SynFlowNet: Synthesizable Molecule Design

• SynFlowNet is a generative flow network that constructs molecules through iterative application of reaction templates and purchasable reactants, ensuring synthetic feasibility.
• It frames molecular synthesis as a Markov Decision Process with a structured action space including reactant addition, reaction execution, and termination.
• It employs trajectory balance and backward-policy regularization to optimize for diverse, high-reward molecules with explicit synthetic routes and interpretable chemical insights.

SynFlowNet is a generative flow network (GFlowNet) model for molecular design that constructs molecules by iteratively applying chemical reactions to purchasable reactants, explicitly incorporating synthetic feasibility into the generative process. By defining an action space structured around documented reaction templates and commercially available building blocks, SynFlowNet produces not only chemically valid but also readily synthesizable molecules and their synthetic pathways. The architecture and training objectives target coverage of diverse, high-reward regions of molecular space, addressing major obstacles in computer-aided drug design—specifically, the tendency of traditional generative models to output synthetically inaccessible compounds (Cretu et al., 2024).

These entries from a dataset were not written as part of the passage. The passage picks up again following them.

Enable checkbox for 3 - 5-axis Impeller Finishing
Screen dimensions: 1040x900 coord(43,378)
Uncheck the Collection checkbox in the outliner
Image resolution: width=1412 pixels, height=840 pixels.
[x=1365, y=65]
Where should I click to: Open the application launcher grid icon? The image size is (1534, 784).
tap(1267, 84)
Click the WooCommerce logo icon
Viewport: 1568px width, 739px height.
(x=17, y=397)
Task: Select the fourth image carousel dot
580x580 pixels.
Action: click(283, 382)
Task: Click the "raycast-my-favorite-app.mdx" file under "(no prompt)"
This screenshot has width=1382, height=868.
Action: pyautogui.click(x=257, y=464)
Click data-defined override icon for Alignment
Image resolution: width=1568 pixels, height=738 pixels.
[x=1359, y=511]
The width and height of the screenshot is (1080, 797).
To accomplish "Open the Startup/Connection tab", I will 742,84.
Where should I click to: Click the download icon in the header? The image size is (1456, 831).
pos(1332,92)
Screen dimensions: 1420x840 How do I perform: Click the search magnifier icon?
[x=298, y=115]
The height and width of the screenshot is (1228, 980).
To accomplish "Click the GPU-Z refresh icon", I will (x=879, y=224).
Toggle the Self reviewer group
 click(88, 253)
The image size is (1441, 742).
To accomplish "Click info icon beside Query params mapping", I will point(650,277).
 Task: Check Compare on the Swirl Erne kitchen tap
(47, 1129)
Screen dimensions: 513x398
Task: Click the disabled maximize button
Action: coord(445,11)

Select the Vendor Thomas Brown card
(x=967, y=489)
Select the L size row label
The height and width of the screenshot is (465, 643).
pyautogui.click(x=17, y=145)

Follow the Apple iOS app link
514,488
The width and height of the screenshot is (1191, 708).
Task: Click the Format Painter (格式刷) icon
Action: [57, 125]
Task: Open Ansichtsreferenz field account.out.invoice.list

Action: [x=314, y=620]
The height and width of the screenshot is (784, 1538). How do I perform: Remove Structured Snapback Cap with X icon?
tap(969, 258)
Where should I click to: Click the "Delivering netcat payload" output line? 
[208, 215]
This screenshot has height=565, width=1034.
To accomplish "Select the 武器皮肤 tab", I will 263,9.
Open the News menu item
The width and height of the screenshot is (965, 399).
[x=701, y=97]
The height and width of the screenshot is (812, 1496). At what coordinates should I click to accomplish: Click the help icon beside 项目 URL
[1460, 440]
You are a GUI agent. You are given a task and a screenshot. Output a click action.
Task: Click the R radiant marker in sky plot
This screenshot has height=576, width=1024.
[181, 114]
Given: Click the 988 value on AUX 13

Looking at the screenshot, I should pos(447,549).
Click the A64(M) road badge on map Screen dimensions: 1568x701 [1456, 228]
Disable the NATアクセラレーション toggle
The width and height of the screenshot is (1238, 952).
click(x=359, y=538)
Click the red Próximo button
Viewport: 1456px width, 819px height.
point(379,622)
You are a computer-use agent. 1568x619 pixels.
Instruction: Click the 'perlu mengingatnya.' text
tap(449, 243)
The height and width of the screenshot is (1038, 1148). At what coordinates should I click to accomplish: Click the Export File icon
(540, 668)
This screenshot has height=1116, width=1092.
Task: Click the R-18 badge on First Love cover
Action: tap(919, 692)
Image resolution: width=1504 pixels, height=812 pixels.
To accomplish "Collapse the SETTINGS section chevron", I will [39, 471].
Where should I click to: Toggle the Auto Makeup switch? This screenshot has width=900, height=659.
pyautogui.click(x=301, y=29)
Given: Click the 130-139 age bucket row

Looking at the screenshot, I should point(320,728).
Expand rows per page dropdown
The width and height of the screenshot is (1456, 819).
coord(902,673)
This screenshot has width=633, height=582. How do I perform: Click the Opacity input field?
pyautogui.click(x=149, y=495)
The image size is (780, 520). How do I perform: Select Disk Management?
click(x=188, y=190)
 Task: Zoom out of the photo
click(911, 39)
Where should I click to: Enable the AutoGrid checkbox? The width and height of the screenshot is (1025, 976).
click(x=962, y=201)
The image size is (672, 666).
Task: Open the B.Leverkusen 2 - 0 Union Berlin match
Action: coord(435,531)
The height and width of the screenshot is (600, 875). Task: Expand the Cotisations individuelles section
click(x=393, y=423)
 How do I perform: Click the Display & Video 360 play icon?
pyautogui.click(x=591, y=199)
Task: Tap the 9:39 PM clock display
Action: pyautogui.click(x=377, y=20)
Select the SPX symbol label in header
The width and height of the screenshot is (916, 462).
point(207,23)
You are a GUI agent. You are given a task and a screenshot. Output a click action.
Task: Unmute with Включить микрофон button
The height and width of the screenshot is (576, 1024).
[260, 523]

1. Markov Decision Process Formulation

SynFlowNet formulates molecule synthesis as a finite-horizon Markov Decision Process (MDP), in which:

• State space $S$: Each state $s \in S$ represents a partial molecular graph constructed from atoms (with one-hot element type, formal charge, aromaticity) and bonds (type, bi-molecular reaction attachment flags). Additionally, a virtual node encodes global context. States are maintained as both molecular graphs and sequences of reaction steps (Cretu et al., 2024).
• Action space $\mathcal{A}_F$ (forward, 5 types):

1. AddFirstReactant: Choose an Enamine building block (BB) as the initial reactant from a curated set ($>220\,\!000$ unique purchasable fragments).
2. ReactUni: Select a unimolecular reaction template (SMARTS-based) and apply to the current intermediate.
3. ReactBi: Select a bimolecular reaction template.
4. AddReactant: Choose an additional BB compatible with the chosen bi-molecular template.
5. Stop: Conclude the sequence and output the final molecule.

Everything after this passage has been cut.